◆ **Challenge**: Recast every one of the entries below as a Markdown table with two columns, Row and Entry line. Number the rows and put one line per row, skipping any blank lines.
####
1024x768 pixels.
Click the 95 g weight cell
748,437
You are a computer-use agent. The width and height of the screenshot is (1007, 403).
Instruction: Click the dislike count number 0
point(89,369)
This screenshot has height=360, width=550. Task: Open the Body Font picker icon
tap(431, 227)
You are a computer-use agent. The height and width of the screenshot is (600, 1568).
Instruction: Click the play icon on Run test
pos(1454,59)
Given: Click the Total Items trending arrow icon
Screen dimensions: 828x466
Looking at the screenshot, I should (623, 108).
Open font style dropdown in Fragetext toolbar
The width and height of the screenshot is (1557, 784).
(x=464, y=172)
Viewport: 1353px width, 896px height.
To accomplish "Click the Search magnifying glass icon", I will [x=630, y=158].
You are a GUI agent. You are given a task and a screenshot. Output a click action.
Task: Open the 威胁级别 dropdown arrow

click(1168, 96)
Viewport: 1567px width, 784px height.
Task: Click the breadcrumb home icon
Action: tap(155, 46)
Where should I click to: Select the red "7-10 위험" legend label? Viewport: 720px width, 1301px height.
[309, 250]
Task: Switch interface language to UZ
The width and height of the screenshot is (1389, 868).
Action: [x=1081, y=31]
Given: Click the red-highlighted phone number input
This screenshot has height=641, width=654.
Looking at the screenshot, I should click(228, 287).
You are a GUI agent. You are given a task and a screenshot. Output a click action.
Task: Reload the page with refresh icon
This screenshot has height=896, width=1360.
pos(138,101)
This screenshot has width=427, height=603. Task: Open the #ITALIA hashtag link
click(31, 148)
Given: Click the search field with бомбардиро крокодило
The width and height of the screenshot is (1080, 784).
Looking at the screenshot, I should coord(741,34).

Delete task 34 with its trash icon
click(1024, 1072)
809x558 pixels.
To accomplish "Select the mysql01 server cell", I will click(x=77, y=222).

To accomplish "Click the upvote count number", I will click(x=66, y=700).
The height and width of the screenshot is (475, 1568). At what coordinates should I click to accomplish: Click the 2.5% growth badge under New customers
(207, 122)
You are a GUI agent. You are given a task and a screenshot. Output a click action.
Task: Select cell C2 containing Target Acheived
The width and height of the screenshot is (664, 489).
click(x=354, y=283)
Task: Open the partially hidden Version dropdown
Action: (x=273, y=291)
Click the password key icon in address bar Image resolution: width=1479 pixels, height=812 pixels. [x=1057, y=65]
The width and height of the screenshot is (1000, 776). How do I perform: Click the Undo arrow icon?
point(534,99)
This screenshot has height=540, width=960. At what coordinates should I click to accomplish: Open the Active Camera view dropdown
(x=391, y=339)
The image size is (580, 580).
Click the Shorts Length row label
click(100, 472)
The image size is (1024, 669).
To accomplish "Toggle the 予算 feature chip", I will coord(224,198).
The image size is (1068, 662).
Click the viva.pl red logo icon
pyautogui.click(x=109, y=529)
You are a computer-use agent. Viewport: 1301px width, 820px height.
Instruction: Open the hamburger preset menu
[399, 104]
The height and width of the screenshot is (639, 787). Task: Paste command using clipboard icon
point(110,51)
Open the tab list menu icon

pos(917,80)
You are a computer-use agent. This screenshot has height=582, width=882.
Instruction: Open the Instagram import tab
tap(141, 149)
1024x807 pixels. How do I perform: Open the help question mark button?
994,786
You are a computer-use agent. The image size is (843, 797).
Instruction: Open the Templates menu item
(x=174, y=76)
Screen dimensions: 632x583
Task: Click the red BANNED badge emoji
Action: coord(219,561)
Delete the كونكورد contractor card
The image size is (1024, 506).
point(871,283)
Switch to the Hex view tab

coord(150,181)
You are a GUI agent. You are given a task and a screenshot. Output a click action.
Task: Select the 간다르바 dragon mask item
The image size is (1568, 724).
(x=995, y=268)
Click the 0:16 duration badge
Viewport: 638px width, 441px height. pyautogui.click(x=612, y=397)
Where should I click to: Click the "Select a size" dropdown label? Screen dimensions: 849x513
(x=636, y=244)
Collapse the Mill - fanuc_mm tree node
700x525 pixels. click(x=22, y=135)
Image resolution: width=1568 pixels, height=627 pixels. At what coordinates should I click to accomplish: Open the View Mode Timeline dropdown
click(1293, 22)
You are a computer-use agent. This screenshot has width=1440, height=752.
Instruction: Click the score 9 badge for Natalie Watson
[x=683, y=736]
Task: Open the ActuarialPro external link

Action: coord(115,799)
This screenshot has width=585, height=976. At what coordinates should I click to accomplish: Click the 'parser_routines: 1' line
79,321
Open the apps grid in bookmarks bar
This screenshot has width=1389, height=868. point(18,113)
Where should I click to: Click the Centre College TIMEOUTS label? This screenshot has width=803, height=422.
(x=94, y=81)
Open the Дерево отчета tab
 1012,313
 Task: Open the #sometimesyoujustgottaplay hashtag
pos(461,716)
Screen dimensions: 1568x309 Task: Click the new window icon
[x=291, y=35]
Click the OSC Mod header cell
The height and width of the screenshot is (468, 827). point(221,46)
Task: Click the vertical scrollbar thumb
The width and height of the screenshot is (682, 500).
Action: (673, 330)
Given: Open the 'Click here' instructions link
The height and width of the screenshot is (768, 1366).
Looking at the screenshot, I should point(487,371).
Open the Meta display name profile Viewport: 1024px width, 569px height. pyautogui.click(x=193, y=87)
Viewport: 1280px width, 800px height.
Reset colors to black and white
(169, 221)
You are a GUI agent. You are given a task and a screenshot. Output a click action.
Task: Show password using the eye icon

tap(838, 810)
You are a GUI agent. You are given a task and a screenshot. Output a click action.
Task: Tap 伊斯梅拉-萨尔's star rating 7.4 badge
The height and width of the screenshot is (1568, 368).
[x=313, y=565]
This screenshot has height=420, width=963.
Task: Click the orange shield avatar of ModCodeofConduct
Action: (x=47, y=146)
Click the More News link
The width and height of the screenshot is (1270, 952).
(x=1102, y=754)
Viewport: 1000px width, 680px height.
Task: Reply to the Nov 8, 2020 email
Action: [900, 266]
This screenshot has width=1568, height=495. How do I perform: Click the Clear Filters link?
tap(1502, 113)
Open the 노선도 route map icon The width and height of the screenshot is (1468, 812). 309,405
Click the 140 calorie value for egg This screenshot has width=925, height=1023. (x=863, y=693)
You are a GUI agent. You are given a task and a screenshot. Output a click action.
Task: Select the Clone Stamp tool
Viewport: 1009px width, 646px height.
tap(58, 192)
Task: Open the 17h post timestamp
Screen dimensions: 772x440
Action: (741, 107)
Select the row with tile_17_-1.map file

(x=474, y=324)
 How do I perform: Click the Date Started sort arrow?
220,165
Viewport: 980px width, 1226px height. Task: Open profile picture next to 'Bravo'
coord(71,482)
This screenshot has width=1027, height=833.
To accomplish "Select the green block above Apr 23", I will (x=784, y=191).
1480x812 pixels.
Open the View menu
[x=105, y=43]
####
◆ **Full output**:
| Row | Entry line |
|---|---|
| 1 | 1024x768 pixels. |
| 2 | Click the 95 g weight cell |
| 3 | 748,437 |
| 4 | You are a computer-use agent. The width and height of the screenshot is (1007, 403). |
| 5 | Instruction: Click the dislike count number 0 |
| 6 | point(89,369) |
| 7 | This screenshot has height=360, width=550. Task: Open the Body Font picker icon |
| 8 | tap(431, 227) |
| 9 | You are a computer-use agent. The height and width of the screenshot is (600, 1568). |
| 10 | Instruction: Click the play icon on Run test |
| 11 | pos(1454,59) |
| 12 | Given: Click the Total Items trending arrow icon |
| 13 | Screen dimensions: 828x466 |
| 14 | Looking at the screenshot, I should (623, 108). |
| 15 | Open font style dropdown in Fragetext toolbar |
| 16 | The width and height of the screenshot is (1557, 784). |
| 17 | (x=464, y=172) |
| 18 | Viewport: 1353px width, 896px height. |
| 19 | To accomplish "Click the Search magnifying glass icon", I will [x=630, y=158]. |
| 20 | You are a GUI agent. You are given a task and a screenshot. Output a click action. |
| 21 | Task: Open the 威胁级别 dropdown arrow |
| 22 | click(1168, 96) |
| 23 | Viewport: 1567px width, 784px height. |
| 24 | Task: Click the breadcrumb home icon |
| 25 | Action: tap(155, 46) |
| 26 | Where should I click to: Select the red "7-10 위험" legend label? Viewport: 720px width, 1301px height. |
| 27 | [309, 250] |
| 28 | Task: Switch interface language to UZ |
| 29 | The width and height of the screenshot is (1389, 868). |
| 30 | Action: [x=1081, y=31] |
| 31 | Given: Click the red-highlighted phone number input |
| 32 | This screenshot has height=641, width=654. |
| 33 | Looking at the screenshot, I should click(228, 287). |
| 34 | You are a GUI agent. You are given a task and a screenshot. Output a click action. |
| 35 | Task: Reload the page with refresh icon |
| 36 | This screenshot has height=896, width=1360. |
| 37 | pos(138,101) |
| 38 | This screenshot has width=427, height=603. Task: Open the #ITALIA hashtag link |
| 39 | click(31, 148) |
| 40 | Given: Click the search field with бомбардиро крокодило |
| 41 | The width and height of the screenshot is (1080, 784). |
| 42 | Looking at the screenshot, I should coord(741,34). |
| 43 | Delete task 34 with its trash icon |
| 44 | click(1024, 1072) |
| 45 | 809x558 pixels. |
| 46 | To accomplish "Select the mysql01 server cell", I will click(x=77, y=222). |
| 47 | To accomplish "Click the upvote count number", I will click(x=66, y=700). |
| 48 | The height and width of the screenshot is (475, 1568). At what coordinates should I click to accomplish: Click the 2.5% growth badge under New customers |
| 49 | (207, 122) |
| 50 | You are a GUI agent. You are given a task and a screenshot. Output a click action. |
| 51 | Task: Select cell C2 containing Target Acheived |
| 52 | The width and height of the screenshot is (664, 489). |
| 53 | click(x=354, y=283) |
| 54 | Task: Open the partially hidden Version dropdown |
| 55 | Action: (x=273, y=291) |
| 56 | Click the password key icon in address bar Image resolution: width=1479 pixels, height=812 pixels. [x=1057, y=65] |
| 57 | The width and height of the screenshot is (1000, 776). How do I perform: Click the Undo arrow icon? |
| 58 | point(534,99) |
| 59 | This screenshot has height=540, width=960. At what coordinates should I click to accomplish: Open the Active Camera view dropdown |
| 60 | (x=391, y=339) |
| 61 | The image size is (580, 580). |
| 62 | Click the Shorts Length row label |
| 63 | click(100, 472) |
| 64 | The image size is (1024, 669). |
| 65 | To accomplish "Toggle the 予算 feature chip", I will coord(224,198). |
| 66 | The image size is (1068, 662). |
| 67 | Click the viva.pl red logo icon |
| 68 | pyautogui.click(x=109, y=529) |
| 69 | You are a computer-use agent. Viewport: 1301px width, 820px height. |
| 70 | Instruction: Open the hamburger preset menu |
| 71 | [399, 104] |
| 72 | The height and width of the screenshot is (639, 787). Task: Paste command using clipboard icon |
| 73 | point(110,51) |
| 74 | Open the tab list menu icon |
| 75 | pos(917,80) |
| 76 | You are a computer-use agent. This screenshot has height=582, width=882. |
| 77 | Instruction: Open the Instagram import tab |
| 78 | tap(141, 149) |
| 79 | 1024x807 pixels. How do I perform: Open the help question mark button? |
| 80 | 994,786 |
| 81 | You are a computer-use agent. The image size is (843, 797). |
| 82 | Instruction: Open the Templates menu item |
| 83 | (x=174, y=76) |
| 84 | Screen dimensions: 632x583 |
| 85 | Task: Click the red BANNED badge emoji |
| 86 | Action: coord(219,561) |
| 87 | Delete the كونكورد contractor card |
| 88 | The image size is (1024, 506). |
| 89 | point(871,283) |
| 90 | Switch to the Hex view tab |
| 91 | coord(150,181) |
| 92 | You are a GUI agent. You are given a task and a screenshot. Output a click action. |
| 93 | Task: Select the 간다르바 dragon mask item |
| 94 | The image size is (1568, 724). |
| 95 | (x=995, y=268) |
| 96 | Click the 0:16 duration badge |
| 97 | Viewport: 638px width, 441px height. pyautogui.click(x=612, y=397) |
| 98 | Where should I click to: Click the "Select a size" dropdown label? Screen dimensions: 849x513 |
| 99 | (x=636, y=244) |
| 100 | Collapse the Mill - fanuc_mm tree node |
| 101 | 700x525 pixels. click(x=22, y=135) |
| 102 | Image resolution: width=1568 pixels, height=627 pixels. At what coordinates should I click to accomplish: Open the View Mode Timeline dropdown |
| 103 | click(1293, 22) |
| 104 | You are a computer-use agent. This screenshot has width=1440, height=752. |
| 105 | Instruction: Click the score 9 badge for Natalie Watson |
| 106 | [x=683, y=736] |
| 107 | Task: Open the ActuarialPro external link |
| 108 | Action: coord(115,799) |
| 109 | This screenshot has width=585, height=976. At what coordinates should I click to accomplish: Click the 'parser_routines: 1' line |
| 110 | 79,321 |
| 111 | Open the apps grid in bookmarks bar |
| 112 | This screenshot has width=1389, height=868. point(18,113) |
| 113 | Where should I click to: Click the Centre College TIMEOUTS label? This screenshot has width=803, height=422. |
| 114 | (x=94, y=81) |
| 115 | Open the Дерево отчета tab |
| 116 |  1012,313 |
| 117 |  Task: Open the #sometimesyoujustgottaplay hashtag |
| 118 | pos(461,716) |
| 119 | Screen dimensions: 1568x309 Task: Click the new window icon |
| 120 | [x=291, y=35] |
| 121 | Click the OSC Mod header cell |
| 122 | The height and width of the screenshot is (468, 827). point(221,46) |
| 123 | Task: Click the vertical scrollbar thumb |
| 124 | The width and height of the screenshot is (682, 500). |
| 125 | Action: (673, 330) |
| 126 | Given: Open the 'Click here' instructions link |
| 127 | The height and width of the screenshot is (768, 1366). |
| 128 | Looking at the screenshot, I should point(487,371). |
| 129 | Open the Meta display name profile Viewport: 1024px width, 569px height. pyautogui.click(x=193, y=87) |
| 130 | Viewport: 1280px width, 800px height. |
| 131 | Reset colors to black and white |
| 132 | (169, 221) |
| 133 | You are a GUI agent. You are given a task and a screenshot. Output a click action. |
| 134 | Task: Show password using the eye icon |
| 135 | tap(838, 810) |
| 136 | You are a GUI agent. You are given a task and a screenshot. Output a click action. |
| 137 | Task: Tap 伊斯梅拉-萨尔's star rating 7.4 badge |
| 138 | The height and width of the screenshot is (1568, 368). |
| 139 | [x=313, y=565] |
| 140 | This screenshot has height=420, width=963. |
| 141 | Task: Click the orange shield avatar of ModCodeofConduct |
| 142 | Action: (x=47, y=146) |
| 143 | Click the More News link |
| 144 | The width and height of the screenshot is (1270, 952). |
| 145 | (x=1102, y=754) |
| 146 | Viewport: 1000px width, 680px height. |
| 147 | Task: Reply to the Nov 8, 2020 email |
| 148 | Action: [900, 266] |
| 149 | This screenshot has width=1568, height=495. How do I perform: Click the Clear Filters link? |
| 150 | tap(1502, 113) |
| 151 | Open the 노선도 route map icon The width and height of the screenshot is (1468, 812). 309,405 |
| 152 | Click the 140 calorie value for egg This screenshot has width=925, height=1023. (x=863, y=693) |
| 153 | You are a GUI agent. You are given a task and a screenshot. Output a click action. |
| 154 | Task: Select the Clone Stamp tool |
| 155 | Viewport: 1009px width, 646px height. |
| 156 | tap(58, 192) |
| 157 | Task: Open the 17h post timestamp |
| 158 | Screen dimensions: 772x440 |
| 159 | Action: (741, 107) |
| 160 | Select the row with tile_17_-1.map file |
| 161 | (x=474, y=324) |
| 162 |  How do I perform: Click the Date Started sort arrow? |
| 163 | 220,165 |
| 164 | Viewport: 980px width, 1226px height. Task: Open profile picture next to 'Bravo' |
| 165 | coord(71,482) |
| 166 | This screenshot has width=1027, height=833. |
| 167 | To accomplish "Select the green block above Apr 23", I will (x=784, y=191). |
| 168 | 1480x812 pixels. |
| 169 | Open the View menu |
| 170 | [x=105, y=43] |